Activity:
Go through the entries below and work out how many lines include "computer". Answer with the number only.

Segment Start: Source material

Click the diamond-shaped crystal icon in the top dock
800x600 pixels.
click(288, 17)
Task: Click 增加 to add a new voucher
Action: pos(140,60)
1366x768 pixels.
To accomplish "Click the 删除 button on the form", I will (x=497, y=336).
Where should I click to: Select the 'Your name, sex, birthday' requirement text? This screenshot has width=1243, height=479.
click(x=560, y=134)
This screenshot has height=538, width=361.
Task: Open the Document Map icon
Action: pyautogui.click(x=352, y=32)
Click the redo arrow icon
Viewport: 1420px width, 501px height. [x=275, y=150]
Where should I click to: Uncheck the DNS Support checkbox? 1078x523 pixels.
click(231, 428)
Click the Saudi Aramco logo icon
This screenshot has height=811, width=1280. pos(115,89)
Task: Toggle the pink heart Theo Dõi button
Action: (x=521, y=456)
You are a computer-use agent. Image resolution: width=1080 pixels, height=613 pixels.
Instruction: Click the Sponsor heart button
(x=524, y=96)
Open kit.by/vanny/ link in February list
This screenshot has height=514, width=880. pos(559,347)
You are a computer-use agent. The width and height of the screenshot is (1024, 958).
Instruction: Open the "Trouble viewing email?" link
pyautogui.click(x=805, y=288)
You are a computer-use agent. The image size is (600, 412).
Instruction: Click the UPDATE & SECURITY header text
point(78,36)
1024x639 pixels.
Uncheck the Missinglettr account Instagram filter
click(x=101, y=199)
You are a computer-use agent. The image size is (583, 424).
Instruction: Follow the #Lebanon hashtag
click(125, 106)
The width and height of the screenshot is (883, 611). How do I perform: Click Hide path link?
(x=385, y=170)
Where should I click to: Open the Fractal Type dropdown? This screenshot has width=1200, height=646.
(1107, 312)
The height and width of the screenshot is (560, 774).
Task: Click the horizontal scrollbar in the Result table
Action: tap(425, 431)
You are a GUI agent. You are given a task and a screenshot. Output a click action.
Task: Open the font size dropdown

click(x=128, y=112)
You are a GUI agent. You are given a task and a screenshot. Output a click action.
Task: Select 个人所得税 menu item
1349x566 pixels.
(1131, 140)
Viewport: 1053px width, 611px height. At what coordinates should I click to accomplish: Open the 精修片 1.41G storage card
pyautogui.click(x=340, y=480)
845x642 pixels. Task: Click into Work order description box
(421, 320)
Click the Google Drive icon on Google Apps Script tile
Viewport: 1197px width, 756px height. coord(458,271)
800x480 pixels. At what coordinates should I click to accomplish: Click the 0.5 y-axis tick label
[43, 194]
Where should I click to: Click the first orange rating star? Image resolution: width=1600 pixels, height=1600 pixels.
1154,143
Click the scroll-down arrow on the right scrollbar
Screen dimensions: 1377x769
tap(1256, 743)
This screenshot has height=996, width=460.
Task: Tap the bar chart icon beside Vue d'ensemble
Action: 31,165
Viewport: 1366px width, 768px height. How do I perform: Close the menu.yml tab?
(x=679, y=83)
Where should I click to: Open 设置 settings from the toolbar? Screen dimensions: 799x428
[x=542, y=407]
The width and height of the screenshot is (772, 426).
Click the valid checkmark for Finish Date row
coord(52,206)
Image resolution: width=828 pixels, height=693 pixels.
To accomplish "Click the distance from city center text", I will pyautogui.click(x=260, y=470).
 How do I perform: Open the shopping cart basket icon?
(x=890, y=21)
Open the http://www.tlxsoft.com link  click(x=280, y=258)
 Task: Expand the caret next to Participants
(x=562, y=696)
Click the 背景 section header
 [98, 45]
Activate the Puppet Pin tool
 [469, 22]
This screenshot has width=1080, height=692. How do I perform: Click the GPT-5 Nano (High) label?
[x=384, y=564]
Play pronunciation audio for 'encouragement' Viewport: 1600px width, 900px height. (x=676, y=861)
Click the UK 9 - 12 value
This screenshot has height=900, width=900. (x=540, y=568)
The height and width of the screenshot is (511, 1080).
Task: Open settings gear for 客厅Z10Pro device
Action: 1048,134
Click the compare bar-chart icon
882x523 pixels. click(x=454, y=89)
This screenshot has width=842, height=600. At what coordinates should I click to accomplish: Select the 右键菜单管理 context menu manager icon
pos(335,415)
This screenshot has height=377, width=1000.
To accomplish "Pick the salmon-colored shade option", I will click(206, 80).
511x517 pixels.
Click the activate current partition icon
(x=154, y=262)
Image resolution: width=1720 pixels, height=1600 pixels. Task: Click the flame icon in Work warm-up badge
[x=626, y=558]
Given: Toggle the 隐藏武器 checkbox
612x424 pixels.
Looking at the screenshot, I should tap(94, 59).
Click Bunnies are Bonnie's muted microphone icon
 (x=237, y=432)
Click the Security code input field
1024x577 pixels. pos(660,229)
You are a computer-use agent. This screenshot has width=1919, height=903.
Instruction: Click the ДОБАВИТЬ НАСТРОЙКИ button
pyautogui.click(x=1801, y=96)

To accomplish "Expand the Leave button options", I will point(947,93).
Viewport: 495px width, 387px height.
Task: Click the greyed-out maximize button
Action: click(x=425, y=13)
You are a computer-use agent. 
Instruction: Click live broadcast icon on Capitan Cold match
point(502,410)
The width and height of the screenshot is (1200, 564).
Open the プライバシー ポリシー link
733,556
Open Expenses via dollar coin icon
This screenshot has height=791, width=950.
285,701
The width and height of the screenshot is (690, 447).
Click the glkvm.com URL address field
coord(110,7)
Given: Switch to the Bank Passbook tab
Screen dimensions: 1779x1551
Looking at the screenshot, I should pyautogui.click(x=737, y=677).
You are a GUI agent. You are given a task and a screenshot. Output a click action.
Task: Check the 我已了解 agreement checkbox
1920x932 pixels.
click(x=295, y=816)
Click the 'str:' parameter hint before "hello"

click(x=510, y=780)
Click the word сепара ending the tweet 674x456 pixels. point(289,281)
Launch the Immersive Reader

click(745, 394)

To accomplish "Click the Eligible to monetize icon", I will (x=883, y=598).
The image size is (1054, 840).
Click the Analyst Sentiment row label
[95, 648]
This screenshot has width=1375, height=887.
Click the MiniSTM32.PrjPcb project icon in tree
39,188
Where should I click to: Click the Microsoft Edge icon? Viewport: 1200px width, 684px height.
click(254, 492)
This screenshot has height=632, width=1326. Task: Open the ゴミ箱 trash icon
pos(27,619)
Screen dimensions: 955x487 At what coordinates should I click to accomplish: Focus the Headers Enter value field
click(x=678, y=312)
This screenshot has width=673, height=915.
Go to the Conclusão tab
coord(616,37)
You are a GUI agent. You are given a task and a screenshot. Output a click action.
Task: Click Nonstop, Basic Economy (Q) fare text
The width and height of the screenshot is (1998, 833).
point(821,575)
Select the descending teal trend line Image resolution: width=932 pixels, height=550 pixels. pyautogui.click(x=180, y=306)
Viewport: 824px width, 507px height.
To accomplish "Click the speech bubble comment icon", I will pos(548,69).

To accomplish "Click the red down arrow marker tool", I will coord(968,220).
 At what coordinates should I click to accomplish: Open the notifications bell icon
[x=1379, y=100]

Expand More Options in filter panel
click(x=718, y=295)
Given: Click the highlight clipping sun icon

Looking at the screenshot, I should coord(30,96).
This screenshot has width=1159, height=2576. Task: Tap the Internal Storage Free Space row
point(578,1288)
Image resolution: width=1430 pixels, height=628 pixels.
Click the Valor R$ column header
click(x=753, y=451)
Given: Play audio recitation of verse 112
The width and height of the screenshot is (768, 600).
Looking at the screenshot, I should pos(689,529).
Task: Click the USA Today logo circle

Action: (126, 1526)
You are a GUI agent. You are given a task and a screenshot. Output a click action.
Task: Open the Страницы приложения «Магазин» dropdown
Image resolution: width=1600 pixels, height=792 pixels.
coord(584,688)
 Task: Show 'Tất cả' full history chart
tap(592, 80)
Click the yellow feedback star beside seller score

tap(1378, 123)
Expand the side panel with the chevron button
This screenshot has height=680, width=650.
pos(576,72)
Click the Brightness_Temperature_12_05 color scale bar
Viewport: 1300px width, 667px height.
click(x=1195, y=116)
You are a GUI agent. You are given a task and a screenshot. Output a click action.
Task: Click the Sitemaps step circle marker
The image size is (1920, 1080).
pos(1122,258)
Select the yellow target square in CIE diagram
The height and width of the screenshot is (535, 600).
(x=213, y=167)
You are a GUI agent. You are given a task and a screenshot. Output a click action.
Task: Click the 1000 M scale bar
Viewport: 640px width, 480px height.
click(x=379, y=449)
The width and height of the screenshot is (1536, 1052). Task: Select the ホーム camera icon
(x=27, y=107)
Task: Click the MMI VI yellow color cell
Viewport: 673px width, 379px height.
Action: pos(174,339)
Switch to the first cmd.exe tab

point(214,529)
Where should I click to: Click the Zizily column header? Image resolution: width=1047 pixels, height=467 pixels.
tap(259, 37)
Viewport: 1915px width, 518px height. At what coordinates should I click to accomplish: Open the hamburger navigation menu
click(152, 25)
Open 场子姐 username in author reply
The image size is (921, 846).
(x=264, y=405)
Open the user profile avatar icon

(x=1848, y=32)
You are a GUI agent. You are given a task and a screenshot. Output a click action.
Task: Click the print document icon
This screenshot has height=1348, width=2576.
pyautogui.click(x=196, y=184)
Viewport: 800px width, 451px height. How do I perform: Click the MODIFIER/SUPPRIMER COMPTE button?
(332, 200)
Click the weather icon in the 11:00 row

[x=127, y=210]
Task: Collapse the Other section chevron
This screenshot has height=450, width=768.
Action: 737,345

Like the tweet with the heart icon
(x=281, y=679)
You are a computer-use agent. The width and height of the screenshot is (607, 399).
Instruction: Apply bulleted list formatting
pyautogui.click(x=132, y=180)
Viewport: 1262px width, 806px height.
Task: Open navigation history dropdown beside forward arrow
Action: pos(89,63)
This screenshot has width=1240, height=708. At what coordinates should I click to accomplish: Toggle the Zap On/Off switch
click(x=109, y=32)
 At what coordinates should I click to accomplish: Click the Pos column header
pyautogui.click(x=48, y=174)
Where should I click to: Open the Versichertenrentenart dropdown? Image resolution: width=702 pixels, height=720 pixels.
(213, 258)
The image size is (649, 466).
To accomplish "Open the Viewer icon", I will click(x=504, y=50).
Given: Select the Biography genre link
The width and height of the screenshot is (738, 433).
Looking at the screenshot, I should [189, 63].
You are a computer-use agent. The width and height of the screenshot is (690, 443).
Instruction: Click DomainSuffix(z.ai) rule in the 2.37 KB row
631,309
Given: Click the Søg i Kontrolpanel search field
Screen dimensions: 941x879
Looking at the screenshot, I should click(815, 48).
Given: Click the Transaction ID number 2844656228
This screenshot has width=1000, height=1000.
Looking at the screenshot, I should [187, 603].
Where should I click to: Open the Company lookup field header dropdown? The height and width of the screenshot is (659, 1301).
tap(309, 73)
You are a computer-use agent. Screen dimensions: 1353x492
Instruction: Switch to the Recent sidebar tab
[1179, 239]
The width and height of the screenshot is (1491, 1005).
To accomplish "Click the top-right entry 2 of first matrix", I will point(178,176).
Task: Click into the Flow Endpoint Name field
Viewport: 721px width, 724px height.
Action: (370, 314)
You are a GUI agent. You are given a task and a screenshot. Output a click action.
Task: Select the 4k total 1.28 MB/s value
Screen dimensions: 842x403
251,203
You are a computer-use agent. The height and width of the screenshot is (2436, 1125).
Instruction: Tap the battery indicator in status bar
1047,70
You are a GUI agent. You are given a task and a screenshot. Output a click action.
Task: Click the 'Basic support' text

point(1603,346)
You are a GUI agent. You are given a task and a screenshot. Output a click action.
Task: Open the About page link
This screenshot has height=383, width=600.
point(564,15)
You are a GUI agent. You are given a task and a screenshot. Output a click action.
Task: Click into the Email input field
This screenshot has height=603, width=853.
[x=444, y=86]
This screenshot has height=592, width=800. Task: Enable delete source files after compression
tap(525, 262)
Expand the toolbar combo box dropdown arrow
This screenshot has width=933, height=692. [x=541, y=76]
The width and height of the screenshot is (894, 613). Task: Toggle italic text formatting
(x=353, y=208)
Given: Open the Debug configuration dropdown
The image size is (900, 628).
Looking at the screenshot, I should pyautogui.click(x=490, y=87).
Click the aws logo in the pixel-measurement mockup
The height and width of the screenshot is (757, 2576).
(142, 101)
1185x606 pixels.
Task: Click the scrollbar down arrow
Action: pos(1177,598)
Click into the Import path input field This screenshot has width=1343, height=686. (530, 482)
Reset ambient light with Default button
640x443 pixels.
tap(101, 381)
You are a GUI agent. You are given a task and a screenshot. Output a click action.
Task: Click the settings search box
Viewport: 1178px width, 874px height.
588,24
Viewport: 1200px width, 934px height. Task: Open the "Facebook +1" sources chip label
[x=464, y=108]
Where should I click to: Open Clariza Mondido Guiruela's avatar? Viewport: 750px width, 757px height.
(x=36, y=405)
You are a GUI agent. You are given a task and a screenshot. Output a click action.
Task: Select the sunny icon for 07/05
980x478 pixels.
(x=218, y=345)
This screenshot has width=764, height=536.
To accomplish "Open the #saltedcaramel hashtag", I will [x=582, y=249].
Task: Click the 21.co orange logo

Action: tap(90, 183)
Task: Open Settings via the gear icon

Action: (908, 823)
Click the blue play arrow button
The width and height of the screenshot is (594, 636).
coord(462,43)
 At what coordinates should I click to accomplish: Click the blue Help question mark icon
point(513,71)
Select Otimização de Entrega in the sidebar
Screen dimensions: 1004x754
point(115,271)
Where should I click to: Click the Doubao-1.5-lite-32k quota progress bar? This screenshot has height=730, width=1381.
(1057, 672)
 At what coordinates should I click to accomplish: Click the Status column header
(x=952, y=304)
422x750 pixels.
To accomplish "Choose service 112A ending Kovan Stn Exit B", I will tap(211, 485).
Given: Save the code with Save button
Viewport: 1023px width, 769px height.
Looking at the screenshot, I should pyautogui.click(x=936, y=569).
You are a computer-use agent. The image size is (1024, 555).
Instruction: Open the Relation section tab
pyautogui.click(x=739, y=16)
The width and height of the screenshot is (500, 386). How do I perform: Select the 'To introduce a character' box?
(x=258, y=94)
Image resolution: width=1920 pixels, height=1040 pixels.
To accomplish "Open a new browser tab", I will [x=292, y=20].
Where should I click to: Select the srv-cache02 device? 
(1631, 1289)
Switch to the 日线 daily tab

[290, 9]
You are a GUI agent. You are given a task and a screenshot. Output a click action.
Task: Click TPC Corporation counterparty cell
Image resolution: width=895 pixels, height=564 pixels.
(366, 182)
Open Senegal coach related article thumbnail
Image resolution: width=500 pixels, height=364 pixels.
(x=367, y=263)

Segment End: Source material

Exercise solution:
11